Congratulations to our shortlistees!
In 2020 Affirm Press published two bestsellers, launching the careers of Pip Williams and Amelia Mellor with The Dictionary of Lost Words and The Grandest Bookshop in the World – all while executing their COVID-19 contingency plans.
Commitment to have a positive impact is one of Affirm’s core beliefs – and it delivered on that in 2020. During the extended winter lockdown, Affirm Press designed giant rock posters that encouraged early Christmas shopping at independent bookstores.
Staff also dropped off cake and booze to each other’s houses for social zooms.
Australian Scholarly Publishing
Consistently publishing 60-70 titles a year, Australian Scholarly Publishing (ASP) has had a 30-year contribution to the industry as of 2020.
During the year, it hurdled long, event-cancelling lockdowns – winning awards and shortlistings with its books, cover designs and authors.
The publishing house has categories spanning scholarly, reference and more general categories like artbooks, fiction and new writing.
In 2020 it continued its strong contributions to staff training and education in the publishing industry. Including involvement in designing and presenting Monash’s MA course in Publishing & Editing – and its commitment to offering internships.
Cordite Publishing Inc. is celebrating 25 years of publishing in 2021. A pioneer in hybrid digital and print publishing it was only the second Australia literary publication online in 1997.
Also, did you know it’s also a charity?
In 2020 its title Nganajungu Yagu by Badimaya and Wajarri author Charmaine Papertalk-Green won the 2020 Victoria Premiers’ Literary Award and the 2020 ALS Gold Medal.
It also continued its commitment to community building and slow and intentional publishing – and during the year, it grew its customer base.
Cordite has always championed new authors and helped authors take risks and is known for looking out for the ‘overlooked, undervalued and unpublished’.
Magabala won the ABIA Small Publisher of the Year in 2020 – and is again a major contender for this year too.
In the year of COVID-19 and #BlackLivesMatter, its commitment to its creators and their stories has allowed them to move forwards boldly to bring its books to the world. As interest in diverse and First Nations voices grew, Magabala’s advocacy, industry advice and case studies published in the Australia Council’s ICIP protocols were timely.
With over 34 years of publishing First Nations voices – Magabala has had a successful year despite the challenges collectively faced in 2020. Guided by its founding Elders, Magabala remains a place where ‘Aboriginal and Torres Strait Islander people can stand in their own truths’.
Pantera Press states that its mission is to ‘spark imagination, conversation and change.’
In 2020, it was named a Heatseeker by Nielsen Bookscan for the fourth consecutive year and its founder has been named the 2020 Sydney Young Entrepreneur of the Year for Arts and Culture for its contribution to the arts.
During the year, the small publisher also reported consistent growth, all while operating a business model that integrated social purpose into a more traditional business structure.

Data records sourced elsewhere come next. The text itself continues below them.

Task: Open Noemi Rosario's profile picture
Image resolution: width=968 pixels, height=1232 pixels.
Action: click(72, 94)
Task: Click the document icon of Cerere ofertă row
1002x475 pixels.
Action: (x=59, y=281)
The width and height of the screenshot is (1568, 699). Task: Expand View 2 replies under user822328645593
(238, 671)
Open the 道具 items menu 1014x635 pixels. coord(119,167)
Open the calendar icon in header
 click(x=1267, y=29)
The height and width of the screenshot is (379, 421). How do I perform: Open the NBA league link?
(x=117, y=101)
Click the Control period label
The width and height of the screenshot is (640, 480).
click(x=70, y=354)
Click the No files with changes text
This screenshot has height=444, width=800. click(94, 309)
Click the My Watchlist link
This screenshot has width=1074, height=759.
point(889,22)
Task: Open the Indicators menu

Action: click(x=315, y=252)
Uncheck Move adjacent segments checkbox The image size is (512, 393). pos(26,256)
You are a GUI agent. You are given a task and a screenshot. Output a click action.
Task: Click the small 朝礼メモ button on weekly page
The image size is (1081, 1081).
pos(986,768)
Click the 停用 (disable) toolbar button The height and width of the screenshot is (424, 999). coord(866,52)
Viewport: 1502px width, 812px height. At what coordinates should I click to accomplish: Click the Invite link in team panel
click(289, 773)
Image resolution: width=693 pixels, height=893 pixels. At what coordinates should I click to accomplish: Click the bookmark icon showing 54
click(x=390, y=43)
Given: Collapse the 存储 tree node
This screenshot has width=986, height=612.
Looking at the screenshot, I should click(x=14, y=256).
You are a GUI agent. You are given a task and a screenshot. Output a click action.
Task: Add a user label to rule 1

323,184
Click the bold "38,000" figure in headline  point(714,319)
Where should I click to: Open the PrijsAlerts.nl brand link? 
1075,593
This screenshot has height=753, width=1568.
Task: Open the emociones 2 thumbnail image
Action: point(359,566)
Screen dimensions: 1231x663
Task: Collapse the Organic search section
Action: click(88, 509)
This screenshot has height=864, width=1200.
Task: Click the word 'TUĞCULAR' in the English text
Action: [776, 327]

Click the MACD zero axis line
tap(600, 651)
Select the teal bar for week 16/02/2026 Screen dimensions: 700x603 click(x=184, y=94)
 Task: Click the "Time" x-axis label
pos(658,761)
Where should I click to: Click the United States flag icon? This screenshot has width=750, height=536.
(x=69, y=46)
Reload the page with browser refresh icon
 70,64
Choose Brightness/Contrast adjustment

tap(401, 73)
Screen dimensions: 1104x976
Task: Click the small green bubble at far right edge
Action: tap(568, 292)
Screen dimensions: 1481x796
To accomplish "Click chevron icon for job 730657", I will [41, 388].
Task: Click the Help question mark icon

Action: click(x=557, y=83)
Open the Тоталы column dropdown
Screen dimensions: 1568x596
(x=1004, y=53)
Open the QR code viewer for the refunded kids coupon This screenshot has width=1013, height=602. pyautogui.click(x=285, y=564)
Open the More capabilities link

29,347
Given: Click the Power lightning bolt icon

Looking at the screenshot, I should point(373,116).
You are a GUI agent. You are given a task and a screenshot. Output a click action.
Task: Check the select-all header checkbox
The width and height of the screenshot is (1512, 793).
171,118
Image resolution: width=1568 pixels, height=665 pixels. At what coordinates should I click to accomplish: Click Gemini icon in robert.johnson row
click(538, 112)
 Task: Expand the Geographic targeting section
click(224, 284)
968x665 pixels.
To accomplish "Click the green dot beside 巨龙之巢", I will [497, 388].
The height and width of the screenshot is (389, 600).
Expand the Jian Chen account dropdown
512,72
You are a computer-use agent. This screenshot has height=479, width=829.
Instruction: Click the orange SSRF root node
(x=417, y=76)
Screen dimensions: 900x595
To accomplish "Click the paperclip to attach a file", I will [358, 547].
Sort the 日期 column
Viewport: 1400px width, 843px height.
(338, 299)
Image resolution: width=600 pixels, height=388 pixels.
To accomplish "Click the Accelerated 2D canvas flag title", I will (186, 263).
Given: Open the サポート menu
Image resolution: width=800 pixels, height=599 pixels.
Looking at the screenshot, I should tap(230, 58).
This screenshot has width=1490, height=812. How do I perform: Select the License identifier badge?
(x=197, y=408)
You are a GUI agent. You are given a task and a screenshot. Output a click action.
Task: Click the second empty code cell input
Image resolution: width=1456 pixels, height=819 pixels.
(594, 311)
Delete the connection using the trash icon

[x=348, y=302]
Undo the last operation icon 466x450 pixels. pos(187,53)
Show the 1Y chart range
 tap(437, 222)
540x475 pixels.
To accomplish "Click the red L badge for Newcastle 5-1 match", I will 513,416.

Acknowledging that the publishing industry is part of a wider, creative ecosystem – Pantera Press donated and supported not-for-profit, arts and literary organisations in need during the crisis.
Over 85% of Pantera Press’ new releases in 2020 were written by debut authors – reaffirming its commitment to nurturing new voices.
University of Queensland Press (UQP)
UQP has been recognised with 13 award wins and 30 shortlistings in 2020. In the wake of COVID-19, it launched several initiatives: the UQP Quentin Bryce Award, the UQP 1 of 4 Writing Mentorship, and Extraordinary Voices for Extraordinary Times podcast.
It supported and actively promoted local bookshops and partnered with the Queensland Department of Education – to beam animated readings of UQP picture books into homes and classrooms.
To improve diversity and career pathways for the literary sector – UQP launched its Indigenous Placement Program which has since been recognised as an industry-leading initiative – and hosted six internships for people from diverse and minority backgrounds, including an intern from Vision Australia.
And that’s our shortlist of Small Publishers of the Year for ABIA 2021!
The winner will be announced on 28 April 2021.